Work request 1 - In the profile of Pasang Lhamu Sherpa below, which field labels are listed under "Personal information"?
Work request 2 - Does the profile of Pasang Lhamu Sherpa below support each statement? (a) She reached the summit of Mount Everest by the South Col and Southeast Ridge. (b) She was born in Kathmandu. (c) She received the Nepal Tara during her lifetime. Answer yes or no for each, quoting the words from the profile that settle it.

╭─ Text segment

Personal information
- Native name: པ་སངས་ལྷ་མོ་ཤར་པ། पासाङ ल्हामु शेर्पा
- Nationality: Nepali
- Born: 10 December 1961 Surke, Solukhumbu District, Nepal
- Died: 22 April 1993 (aged 31) Mount Everest, Nepal
- Occupations: Mountaineer, trekking guide
- Spouse: Lhakpa Sonam Sherpa
- Children: Dawa Futi Sherpa, Diki Sherpa and Namgyal Sherpa

Climbing career
- Type of climber: Mountaineering
- Major ascents: First Nepali woman to summit Mount Everest (1993)

= Pasang Lhamu Sherpa =

Nepali mountaineer (1961–1993)

Pasang Lhamu Sherpa (Sherpa: པ་སངས་ལྷ་མོ་ཤར་པ།; Nepali: पासाङ ल्हामु शेर्पा; 10 December 1961 – 22 April 1993) was a Nepali mountaineer and trekking guide who became the first Nepali woman to reach the summit of Mount Everest. She reached the summit on 22 April 1993 by the South Col and Southeast Ridge, but died during the descent.
Her achievement made her a prominent national figure in Nepal. She was posthumously awarded the Nepal Tara (Star of Nepal), and was later recognised by the Government of Nepal as a National Luminary.

╰─
╭─ Extracted data

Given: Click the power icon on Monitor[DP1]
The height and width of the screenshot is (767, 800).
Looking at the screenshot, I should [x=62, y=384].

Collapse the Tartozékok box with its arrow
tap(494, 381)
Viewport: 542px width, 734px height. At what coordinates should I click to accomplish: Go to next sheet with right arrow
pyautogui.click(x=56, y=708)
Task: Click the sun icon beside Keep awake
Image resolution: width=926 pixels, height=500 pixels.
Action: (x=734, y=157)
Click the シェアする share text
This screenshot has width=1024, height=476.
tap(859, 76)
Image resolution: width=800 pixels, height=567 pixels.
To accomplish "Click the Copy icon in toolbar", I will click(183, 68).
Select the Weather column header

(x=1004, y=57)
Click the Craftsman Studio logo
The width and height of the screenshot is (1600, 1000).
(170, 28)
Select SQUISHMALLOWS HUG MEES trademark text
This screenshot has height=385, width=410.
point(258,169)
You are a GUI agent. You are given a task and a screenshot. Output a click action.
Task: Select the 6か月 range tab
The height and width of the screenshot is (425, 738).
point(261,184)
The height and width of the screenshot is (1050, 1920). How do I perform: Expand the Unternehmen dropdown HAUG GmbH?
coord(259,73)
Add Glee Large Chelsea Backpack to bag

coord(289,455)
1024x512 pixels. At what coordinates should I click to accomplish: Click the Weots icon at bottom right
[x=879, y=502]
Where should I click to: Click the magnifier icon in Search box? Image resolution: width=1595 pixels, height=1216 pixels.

╰─

Written response 1 - Native name, Nationality, Born, Died, Occupations, Spouse, Children

Written response 2 -
(a) Yes: "She reached the summit on 22 April 1993 by the South Col and Southeast Ridge"
(b) No: "Born: 10 December 1961 Surke, Solukhumbu District, Nepal"
(c) No: "She was posthumously awarded the Nepal Tara (Star of Nepal)"